Records to use >>
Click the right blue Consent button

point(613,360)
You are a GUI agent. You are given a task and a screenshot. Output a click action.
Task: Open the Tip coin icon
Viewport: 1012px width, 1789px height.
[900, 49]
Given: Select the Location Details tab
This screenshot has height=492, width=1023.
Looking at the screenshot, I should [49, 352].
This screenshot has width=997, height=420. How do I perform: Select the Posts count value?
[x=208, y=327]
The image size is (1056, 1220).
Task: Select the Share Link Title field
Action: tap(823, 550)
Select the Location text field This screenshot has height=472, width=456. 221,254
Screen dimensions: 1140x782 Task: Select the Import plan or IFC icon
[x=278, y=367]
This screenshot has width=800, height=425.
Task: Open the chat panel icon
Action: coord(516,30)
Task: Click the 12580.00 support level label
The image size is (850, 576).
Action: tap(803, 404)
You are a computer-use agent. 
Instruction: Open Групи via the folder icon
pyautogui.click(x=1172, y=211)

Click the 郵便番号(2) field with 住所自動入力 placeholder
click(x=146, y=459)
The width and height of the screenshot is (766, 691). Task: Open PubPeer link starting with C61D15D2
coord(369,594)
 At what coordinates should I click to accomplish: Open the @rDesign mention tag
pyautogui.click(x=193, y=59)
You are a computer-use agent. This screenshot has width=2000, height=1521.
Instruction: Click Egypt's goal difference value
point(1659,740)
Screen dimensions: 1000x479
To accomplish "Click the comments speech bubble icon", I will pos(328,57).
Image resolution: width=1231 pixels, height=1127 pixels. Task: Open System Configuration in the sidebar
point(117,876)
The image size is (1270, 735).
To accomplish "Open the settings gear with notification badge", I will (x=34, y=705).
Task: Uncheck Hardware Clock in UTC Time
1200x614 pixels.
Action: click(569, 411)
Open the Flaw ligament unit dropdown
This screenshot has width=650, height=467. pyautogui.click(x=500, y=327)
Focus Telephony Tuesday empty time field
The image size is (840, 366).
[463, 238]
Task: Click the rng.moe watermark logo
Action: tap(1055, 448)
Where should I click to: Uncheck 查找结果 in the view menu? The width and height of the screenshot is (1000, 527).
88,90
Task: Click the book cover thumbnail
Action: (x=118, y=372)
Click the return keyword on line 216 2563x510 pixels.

What is needed >> Print the data word for word.

Answer section >>
Click the right blue Consent button

point(613,360)
You are a GUI agent. You are given a task and a screenshot. Output a click action.
Task: Open the Tip coin icon
Viewport: 1012px width, 1789px height.
[900, 49]
Given: Select the Location Details tab
This screenshot has height=492, width=1023.
Looking at the screenshot, I should [49, 352].
This screenshot has width=997, height=420. How do I perform: Select the Posts count value?
[x=208, y=327]
The image size is (1056, 1220).
Task: Select the Share Link Title field
Action: tap(823, 550)
Select the Location text field This screenshot has height=472, width=456. 221,254
Screen dimensions: 1140x782 Task: Select the Import plan or IFC icon
[x=278, y=367]
This screenshot has width=800, height=425.
Task: Open the chat panel icon
Action: coord(516,30)
Task: Click the 12580.00 support level label
The image size is (850, 576).
Action: tap(803, 404)
You are a computer-use agent. 
Instruction: Open Групи via the folder icon
pyautogui.click(x=1172, y=211)

Click the 郵便番号(2) field with 住所自動入力 placeholder
click(x=146, y=459)
The width and height of the screenshot is (766, 691). Task: Open PubPeer link starting with C61D15D2
coord(369,594)
 At what coordinates should I click to accomplish: Open the @rDesign mention tag
pyautogui.click(x=193, y=59)
You are a computer-use agent. This screenshot has width=2000, height=1521.
Instruction: Click Egypt's goal difference value
point(1659,740)
Screen dimensions: 1000x479
To accomplish "Click the comments speech bubble icon", I will pos(328,57).
Image resolution: width=1231 pixels, height=1127 pixels. Task: Open System Configuration in the sidebar
point(117,876)
The image size is (1270, 735).
To accomplish "Open the settings gear with notification badge", I will (x=34, y=705).
Task: Uncheck Hardware Clock in UTC Time
1200x614 pixels.
Action: click(569, 411)
Open the Flaw ligament unit dropdown
This screenshot has width=650, height=467. pyautogui.click(x=500, y=327)
Focus Telephony Tuesday empty time field
The image size is (840, 366).
[463, 238]
Task: Click the rng.moe watermark logo
Action: tap(1055, 448)
Where should I click to: Uncheck 查找结果 in the view menu? The width and height of the screenshot is (1000, 527).
88,90
Task: Click the book cover thumbnail
Action: (x=118, y=372)
Click the return keyword on line 216 2563x510 pixels.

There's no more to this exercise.